In der Corona-Krise nutzen Betrüger die angespannte Lage zu ihrem Vorteil. So bekommt der Enkeltrick vereinzelt ein neues Gewand. Was bleibt ist das Motiv - Schmuck, Geld und sonstige Wertsachen stehlen. Und auch Schnelltest-Zentren und Impfpässe haben für strafbare Machenschaften Potential.

Polizei Heilbronn warnt: Betrüger mit der Corona-Masche

Beim SWR ist zu lesen, dass das Polizeipräsidium Heilbronn eindringlich vor Trickbetrügern mit der Corona-Masche warnt. Auf echo24.de-Nachfrage heißt es dazu von der Pressestelle: „Vereinzelt kam es im Land zu Anrufen durch scheinbare Ärzte und Krankenhäuser, die eine angebliche Covid-19-Infektion eines Angehörigen vorgaben. In der Folge wurde für die Heilung und ein Medikament Geld gefordert.“

Die Betrüger gehen dabei sehr gut organisiert und in Gruppen vor. Opfer werden meist im Vorfeld genau ausspioniert. Der fiese Trick hat dann fast immer einen immensen Schaden zur Folge. Laut der Meldung der Landesrundfunkanstalt wurde erst im Frühjahr ein älteres Ehepaar aus Heilbronn um satte 100.000 Euro erleichtert. In Mainhardt (Kreis Schwäbisch Hall) zahlte eine Rentnerin stolze 200.000 Euro an einen Unbekannten.

Die Corona-Krise könnte zudem für weiter wachsende Zahlen in der Betrugsstatistik führen. Nicht nur die Polizei Heilbronn warnt, auch das baden-württembergische Innenministerium macht auf die zunehmenden Gefahren aufmerksam und rät: Unbekannte auf gar keinen Fall in die Wohnung lassen, immer misstrauisch bleiben, von vermeintlichen Amtspersonen immer einen Ausweis verlangen.

Betrug mit Corona: Gefälschte Impfpässe, Testzentren im Visier der Polizei

Und Betrug findet in der Corona-Krise eben auf noch ganz anderen Ebenen statt. Auch gefälschte Impfpässe erleben aktuell einen echten Boom. Wie echo24.de berichtet hat, wächst der Handel mit den falschen Nachweisen auf der Plattform Telegram rasant. Ein aktuelles Ermittlungsverfahren wegen Urkundenfälschung läuft derzeit laut der Polizei Heilbronn im Bereich Grünsfeld aus dem Main-Tauber-Kreis.

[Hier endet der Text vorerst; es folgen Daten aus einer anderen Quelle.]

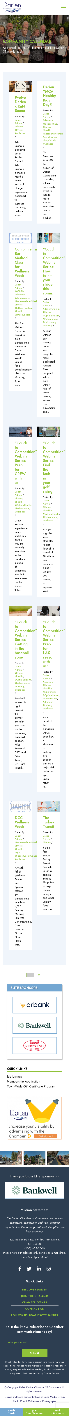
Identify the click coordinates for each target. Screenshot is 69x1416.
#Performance (50, 319)
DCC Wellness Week (22, 822)
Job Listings (14, 1076)
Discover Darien (34, 1290)
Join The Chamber (34, 1412)
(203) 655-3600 (34, 1248)
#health (47, 130)
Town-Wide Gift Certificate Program (31, 1086)
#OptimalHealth (51, 315)
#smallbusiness (22, 314)
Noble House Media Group (50, 1397)
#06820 (19, 291)
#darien (19, 126)
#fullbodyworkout (23, 308)
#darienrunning (51, 309)
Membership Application (23, 1081)
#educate (48, 682)
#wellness (20, 133)
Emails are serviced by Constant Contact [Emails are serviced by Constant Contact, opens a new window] (40, 1373)
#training (47, 325)
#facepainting (50, 124)
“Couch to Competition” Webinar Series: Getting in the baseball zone (26, 640)
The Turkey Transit (48, 822)
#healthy (47, 510)
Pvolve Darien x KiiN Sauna (20, 104)
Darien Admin (18, 121)
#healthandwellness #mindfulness (53, 135)
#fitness (18, 130)
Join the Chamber (34, 1296)
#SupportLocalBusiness (26, 856)
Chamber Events (34, 1302)
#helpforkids (49, 140)
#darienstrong (22, 298)
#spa (17, 852)
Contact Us (34, 1309)
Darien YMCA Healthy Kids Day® (49, 95)
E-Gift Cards (11, 1412)
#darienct (48, 120)
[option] (34, 1190)
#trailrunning (49, 322)
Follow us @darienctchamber (34, 1315)
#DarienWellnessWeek (26, 301)
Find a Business (57, 1412)
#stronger (47, 702)
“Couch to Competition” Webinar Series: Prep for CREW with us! (26, 462)
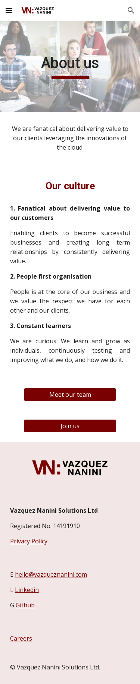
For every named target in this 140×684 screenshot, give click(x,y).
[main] (70, 66)
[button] (9, 10)
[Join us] (69, 426)
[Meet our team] (69, 394)
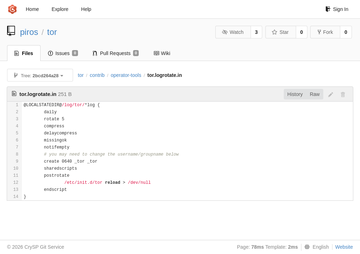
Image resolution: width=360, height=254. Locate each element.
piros (29, 32)
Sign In (336, 9)
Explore (60, 9)
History (295, 94)
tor (52, 32)
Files (23, 53)
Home (32, 9)
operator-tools (126, 75)
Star (280, 32)
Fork (325, 32)
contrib (97, 75)
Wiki (162, 53)
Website (344, 247)
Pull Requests (116, 53)
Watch (233, 32)
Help (86, 9)
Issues (63, 53)
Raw (315, 94)
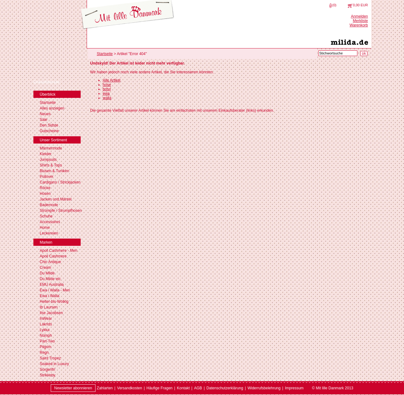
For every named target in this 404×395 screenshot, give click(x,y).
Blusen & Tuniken (54, 171)
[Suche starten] (363, 53)
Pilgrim (45, 347)
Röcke (45, 188)
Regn (44, 352)
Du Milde (47, 273)
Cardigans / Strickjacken (60, 182)
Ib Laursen (49, 307)
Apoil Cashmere (53, 256)
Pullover (46, 176)
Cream (45, 267)
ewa (106, 93)
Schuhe (46, 216)
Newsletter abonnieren (73, 388)
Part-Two (47, 341)
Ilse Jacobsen (51, 313)
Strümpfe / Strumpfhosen (61, 210)
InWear (46, 318)
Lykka (44, 330)
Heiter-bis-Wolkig (54, 301)
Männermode (51, 148)
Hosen (45, 193)
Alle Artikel (111, 80)
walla (107, 98)
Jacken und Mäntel (56, 199)
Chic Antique (50, 262)
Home (45, 227)
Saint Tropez (50, 358)
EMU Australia (52, 284)
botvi (107, 89)
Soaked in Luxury (54, 364)
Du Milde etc (50, 279)
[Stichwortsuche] (337, 53)
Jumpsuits (48, 159)
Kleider (45, 154)
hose (107, 84)
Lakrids (46, 324)
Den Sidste (49, 125)
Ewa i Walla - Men (55, 290)
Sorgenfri (47, 369)
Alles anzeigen (52, 108)
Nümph (46, 335)
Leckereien (49, 233)
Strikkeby (47, 375)
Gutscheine (49, 131)
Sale (43, 119)
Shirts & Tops (51, 165)
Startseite (48, 102)
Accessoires (50, 222)
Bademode (49, 205)
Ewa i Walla (49, 296)
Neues (45, 114)
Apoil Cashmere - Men (58, 250)
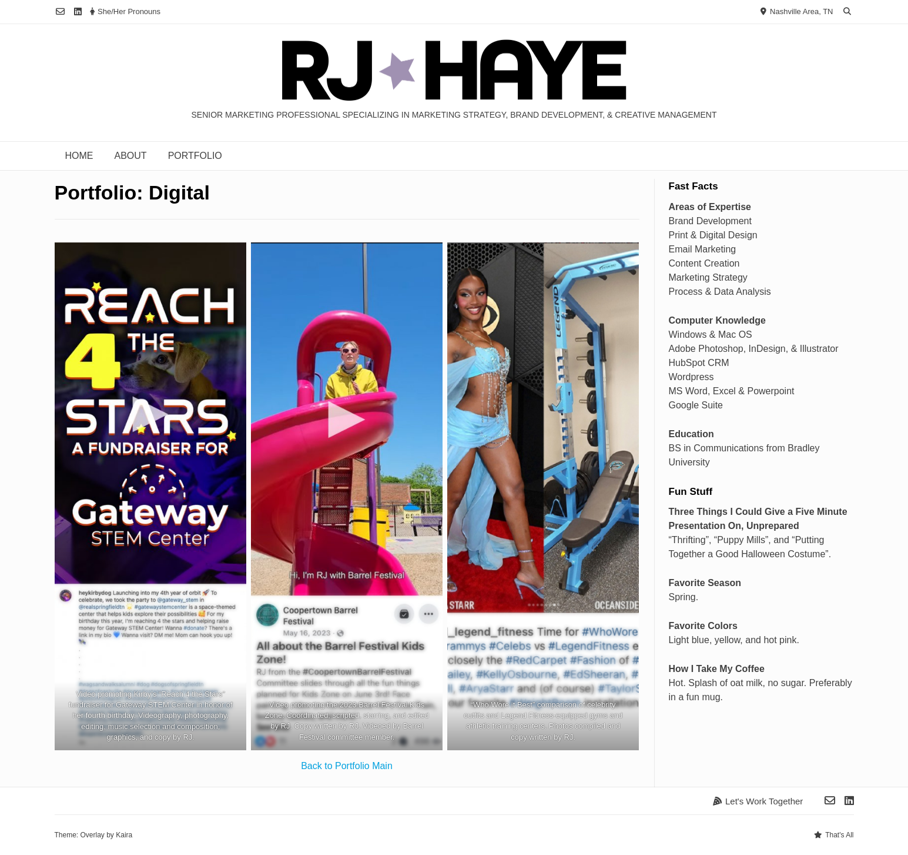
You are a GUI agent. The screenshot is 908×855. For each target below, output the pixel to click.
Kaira (124, 835)
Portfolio (195, 156)
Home (79, 156)
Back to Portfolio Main (347, 766)
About (131, 156)
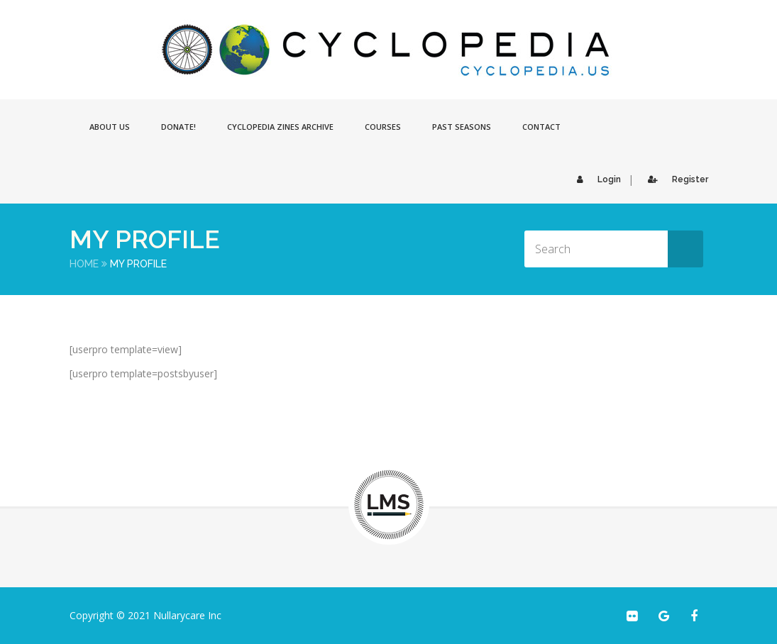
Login (595, 179)
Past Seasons (461, 126)
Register (674, 179)
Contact (541, 126)
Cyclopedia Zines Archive (280, 126)
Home (84, 264)
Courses (383, 126)
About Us (109, 126)
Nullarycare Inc (187, 615)
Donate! (178, 126)
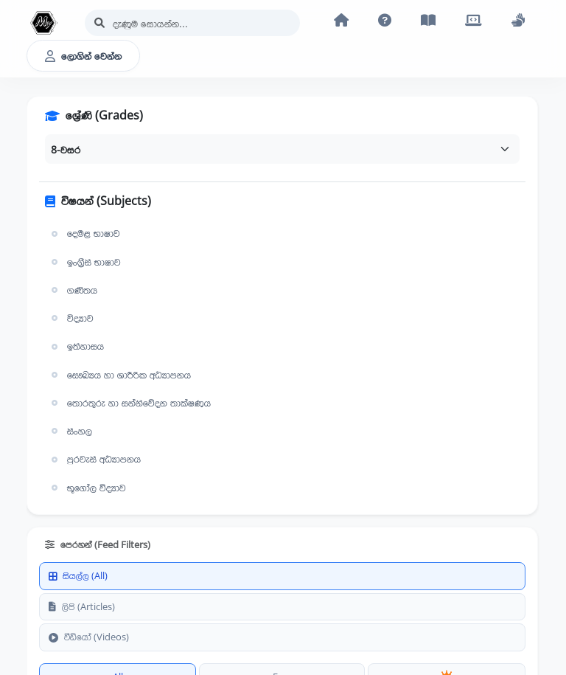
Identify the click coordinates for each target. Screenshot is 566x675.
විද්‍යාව (71, 318)
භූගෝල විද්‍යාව (87, 487)
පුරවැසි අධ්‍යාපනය (94, 458)
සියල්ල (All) (78, 575)
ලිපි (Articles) (82, 606)
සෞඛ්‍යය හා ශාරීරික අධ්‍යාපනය (119, 374)
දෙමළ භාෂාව (84, 233)
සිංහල (70, 430)
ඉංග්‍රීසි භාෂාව (84, 262)
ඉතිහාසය (76, 346)
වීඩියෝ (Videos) (89, 636)
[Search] (192, 23)
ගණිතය (72, 290)
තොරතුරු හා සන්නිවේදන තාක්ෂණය (129, 402)
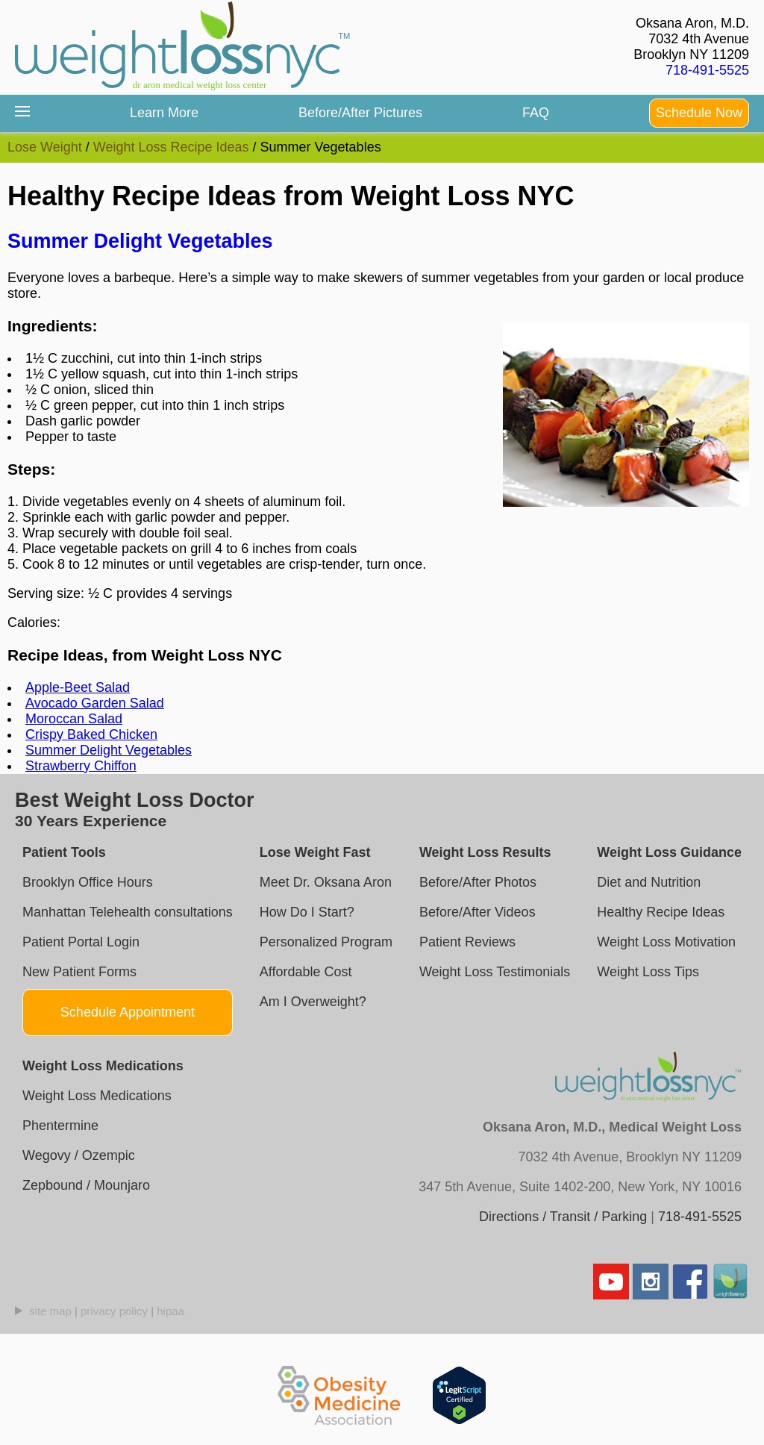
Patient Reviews (467, 941)
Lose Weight (44, 147)
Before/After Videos (477, 912)
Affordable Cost (306, 971)
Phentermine (60, 1125)
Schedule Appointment (127, 1012)
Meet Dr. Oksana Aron (326, 882)
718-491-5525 (707, 70)
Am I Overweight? (313, 1001)
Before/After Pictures (360, 112)
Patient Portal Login (81, 941)
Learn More (164, 112)
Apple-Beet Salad (77, 687)
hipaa (170, 1311)
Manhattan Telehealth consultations (127, 912)
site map (50, 1311)
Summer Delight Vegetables (140, 241)
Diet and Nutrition (649, 882)
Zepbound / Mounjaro (86, 1185)
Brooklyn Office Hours (87, 882)
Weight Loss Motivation (666, 941)
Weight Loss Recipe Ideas (171, 147)
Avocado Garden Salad (94, 703)
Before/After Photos (477, 882)
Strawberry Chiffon (81, 765)
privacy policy (114, 1311)
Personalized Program (326, 941)
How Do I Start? (307, 912)
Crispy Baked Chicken (91, 734)
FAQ (535, 112)
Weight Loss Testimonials (494, 971)
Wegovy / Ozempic (78, 1155)
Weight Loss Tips (648, 971)
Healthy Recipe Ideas (660, 912)
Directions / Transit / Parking (563, 1216)
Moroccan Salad (73, 718)
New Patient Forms (79, 971)
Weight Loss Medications (97, 1095)
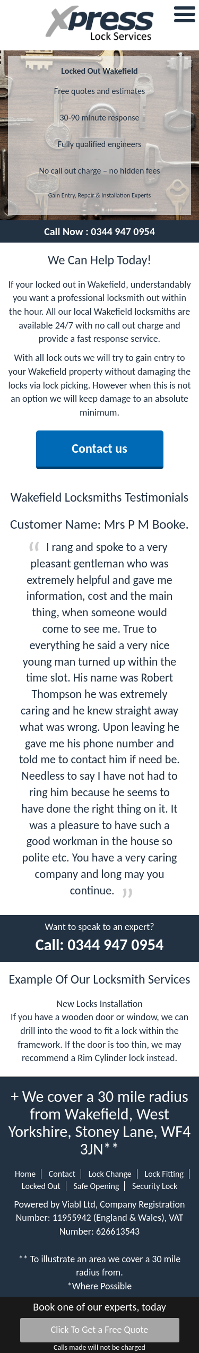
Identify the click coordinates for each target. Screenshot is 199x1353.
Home (25, 1174)
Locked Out (41, 1186)
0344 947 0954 (123, 231)
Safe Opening (96, 1186)
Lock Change (110, 1174)
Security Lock (154, 1186)
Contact (62, 1174)
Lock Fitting (163, 1174)
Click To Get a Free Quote (100, 1329)
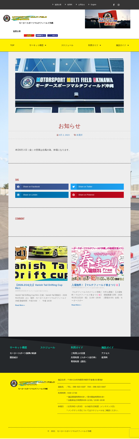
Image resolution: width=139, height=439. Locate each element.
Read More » (20, 306)
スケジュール (67, 45)
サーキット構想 (37, 45)
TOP (12, 45)
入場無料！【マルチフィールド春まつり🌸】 (96, 285)
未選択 (79, 135)
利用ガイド (94, 45)
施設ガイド (122, 45)
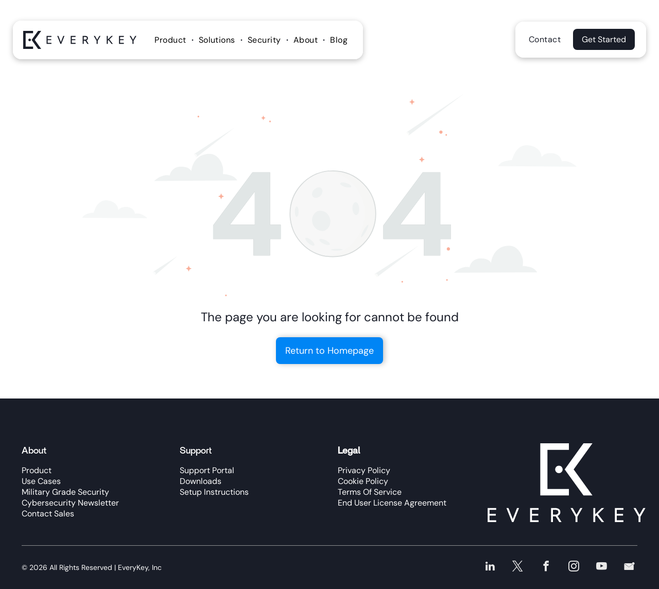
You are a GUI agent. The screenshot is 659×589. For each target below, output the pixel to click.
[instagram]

Auch die Schnelltest-Zentren sind in der Vergangenheit immer wieder in den Blickpunkt von Betrügereien gerutscht. Nach Angaben der Heilbronner Polizei wurde im Hohenlohekreis ein Ermittlungsverfahren wegen Abrechnungsbetrug in Zusammenhang mit Corona-Schnelltestzentren eingeleitet. Nähere Informationen werden aufgrund des laufenden Verfahrens nicht gemacht.

Erst im Juni wurde scharfe Kritik an Bundesgesundheitsminister Jens Spahn geäußert. Von der Landesregierung Baden-Württemberg kam damals eine klare Forderung, wie der Bund sich bei den Maßnahmen gegen die Betrügereien zu verhalten habe.